Dwie baszty
W starym mieście gdzie dwie baszty
wspomnień wiele się ukryło
tam fontanna ciągle żywa
a w pobliżu mur czerwony
rozłożyste też kasztany
najzwyczajniej sobie kwitną
w cieniu drzew czekają
szare kamienne ławki
dookoła wał i fosa
ileż razy tam chodziłam
początkowo na ploteczki
z przyjaciółką
potem spacer i wyznania
że to miłość
czar ten w sercu gdzieś pozostał
zbyt głęboko
że aż boli o nim myśl
każda fotka jak powroty
do przeszłości
do tych spotkań
dzisiaj
czuły dotyk
czarno-białych klisz
/I.Ok./
Komentarze (36)
podoba mi sie
Świetne
czasem coś nam umknie...ale są zdjęcia i pamięć
...piękny ...pozdrawiam ciepło
Masz cudowne wspomnienia Czatinko.
Ciekawy opis miejsca. Przyroda zmieszana z dziełami
rąk ludzkich. Przy czy przedmioty takie jak ławka i
mur czerwony jakby ożywały, czekały na nowych ludzi.
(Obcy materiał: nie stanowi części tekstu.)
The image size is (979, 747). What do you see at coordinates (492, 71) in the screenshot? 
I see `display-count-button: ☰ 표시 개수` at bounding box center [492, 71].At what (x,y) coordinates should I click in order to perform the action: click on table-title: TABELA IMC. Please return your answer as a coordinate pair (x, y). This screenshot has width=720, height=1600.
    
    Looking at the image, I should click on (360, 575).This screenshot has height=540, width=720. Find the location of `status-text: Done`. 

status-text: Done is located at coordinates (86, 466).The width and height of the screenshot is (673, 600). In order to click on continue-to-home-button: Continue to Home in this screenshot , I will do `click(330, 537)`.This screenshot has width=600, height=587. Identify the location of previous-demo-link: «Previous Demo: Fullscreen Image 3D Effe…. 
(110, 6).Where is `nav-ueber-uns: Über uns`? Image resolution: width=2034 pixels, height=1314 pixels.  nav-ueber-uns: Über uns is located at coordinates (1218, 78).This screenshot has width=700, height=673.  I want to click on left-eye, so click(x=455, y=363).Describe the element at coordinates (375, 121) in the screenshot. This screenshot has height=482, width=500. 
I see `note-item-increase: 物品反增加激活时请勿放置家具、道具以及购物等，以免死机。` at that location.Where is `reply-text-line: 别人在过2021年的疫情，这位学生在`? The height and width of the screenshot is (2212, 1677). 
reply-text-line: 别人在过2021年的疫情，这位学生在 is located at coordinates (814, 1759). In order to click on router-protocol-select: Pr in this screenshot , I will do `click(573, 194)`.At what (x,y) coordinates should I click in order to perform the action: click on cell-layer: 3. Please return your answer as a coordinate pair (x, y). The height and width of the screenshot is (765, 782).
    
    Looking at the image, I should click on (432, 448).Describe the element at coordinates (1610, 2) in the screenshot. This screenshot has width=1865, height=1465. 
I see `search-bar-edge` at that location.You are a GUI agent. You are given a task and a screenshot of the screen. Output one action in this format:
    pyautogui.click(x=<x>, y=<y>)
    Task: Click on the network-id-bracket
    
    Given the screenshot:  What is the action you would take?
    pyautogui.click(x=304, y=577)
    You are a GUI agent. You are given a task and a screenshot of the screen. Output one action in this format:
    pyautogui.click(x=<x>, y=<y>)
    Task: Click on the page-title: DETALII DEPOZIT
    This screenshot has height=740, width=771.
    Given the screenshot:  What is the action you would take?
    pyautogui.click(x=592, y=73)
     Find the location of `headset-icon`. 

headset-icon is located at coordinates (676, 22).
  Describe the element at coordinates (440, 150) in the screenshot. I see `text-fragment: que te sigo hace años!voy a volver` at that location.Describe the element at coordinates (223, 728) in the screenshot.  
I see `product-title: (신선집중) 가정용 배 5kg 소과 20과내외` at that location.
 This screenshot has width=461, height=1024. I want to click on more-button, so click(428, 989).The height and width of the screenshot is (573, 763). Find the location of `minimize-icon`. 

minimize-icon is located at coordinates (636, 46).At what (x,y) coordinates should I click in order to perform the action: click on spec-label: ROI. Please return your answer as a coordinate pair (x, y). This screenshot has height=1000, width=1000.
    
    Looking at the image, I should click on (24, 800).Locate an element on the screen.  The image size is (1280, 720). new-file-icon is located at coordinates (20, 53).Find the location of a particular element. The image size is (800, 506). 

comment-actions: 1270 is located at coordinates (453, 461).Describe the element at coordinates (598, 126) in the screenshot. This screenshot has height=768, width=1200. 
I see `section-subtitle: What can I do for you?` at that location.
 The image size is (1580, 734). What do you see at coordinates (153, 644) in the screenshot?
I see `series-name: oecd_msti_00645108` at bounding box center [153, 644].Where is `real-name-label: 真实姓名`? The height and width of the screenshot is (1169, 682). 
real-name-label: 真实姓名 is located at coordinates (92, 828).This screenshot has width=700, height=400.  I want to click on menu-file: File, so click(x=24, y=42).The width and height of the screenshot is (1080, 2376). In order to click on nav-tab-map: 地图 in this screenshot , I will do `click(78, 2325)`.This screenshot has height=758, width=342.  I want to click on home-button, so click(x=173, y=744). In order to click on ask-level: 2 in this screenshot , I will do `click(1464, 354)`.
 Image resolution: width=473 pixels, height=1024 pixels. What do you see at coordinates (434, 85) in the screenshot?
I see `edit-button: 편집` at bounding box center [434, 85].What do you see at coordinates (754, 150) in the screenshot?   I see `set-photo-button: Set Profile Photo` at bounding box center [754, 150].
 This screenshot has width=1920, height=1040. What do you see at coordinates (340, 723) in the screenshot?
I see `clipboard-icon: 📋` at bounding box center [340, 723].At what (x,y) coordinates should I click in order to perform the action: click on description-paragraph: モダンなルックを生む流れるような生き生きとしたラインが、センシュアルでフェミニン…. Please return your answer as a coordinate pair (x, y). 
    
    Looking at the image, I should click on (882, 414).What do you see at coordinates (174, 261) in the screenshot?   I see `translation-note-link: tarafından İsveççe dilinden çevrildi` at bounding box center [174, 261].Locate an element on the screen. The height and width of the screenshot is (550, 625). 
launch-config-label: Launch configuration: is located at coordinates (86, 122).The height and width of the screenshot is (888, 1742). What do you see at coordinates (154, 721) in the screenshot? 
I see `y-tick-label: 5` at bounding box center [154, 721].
Fontanna jest ciągle żywa i kasztan kwitnie. Tylko tam
wejść. Na ploteczki i wyznania. Przeszłość chyba
mogłaby ożyć, wieczny powrót. Tak, podoba mi się.
''Jest coś czego Ci nikt nie ukradnie, są to
wspomnienia skryte w sercu gdzieś na dnie "
Pięknie opisane, pozdrawiam :)
Ladny wiersz :)
Piękny opisowy wiersz, kiedy go czytałam, czułam się
jakbym była w tym mieście!!
Pozdrawiam serdecznie :))
witaj,czarne zdjęcie to my wczoraj,piękny wiersz.
Piękne są te Twoje wspomnienia Czatinko,pozdrawiam
serdecznie
Takie wspaniałe wspomnienia i na potwierdzenie
czarno-białe fotki...te ostatnie mają swoją wartość i
my starsi możemy już wiele powiedzieć o tym czułym
dotyku, ciekawy wiersz...powodzenia
witaj, piękne wspomnienia na czarno białych kliszach,
a jeszcze do tego wiążą się z miłosnymi spotkaniami.
Widzi się je jak żywe. pozdrawiam serdecznie.
wspomnienia mają to do siebie ,ze zostają na zawsze
z nami ubarwiają ,wzbogacają życie ...bez wspomnień
jesteśmy samotni
Co trudno spamiętać, to przypomną zdjęcia! Pozdrawiam!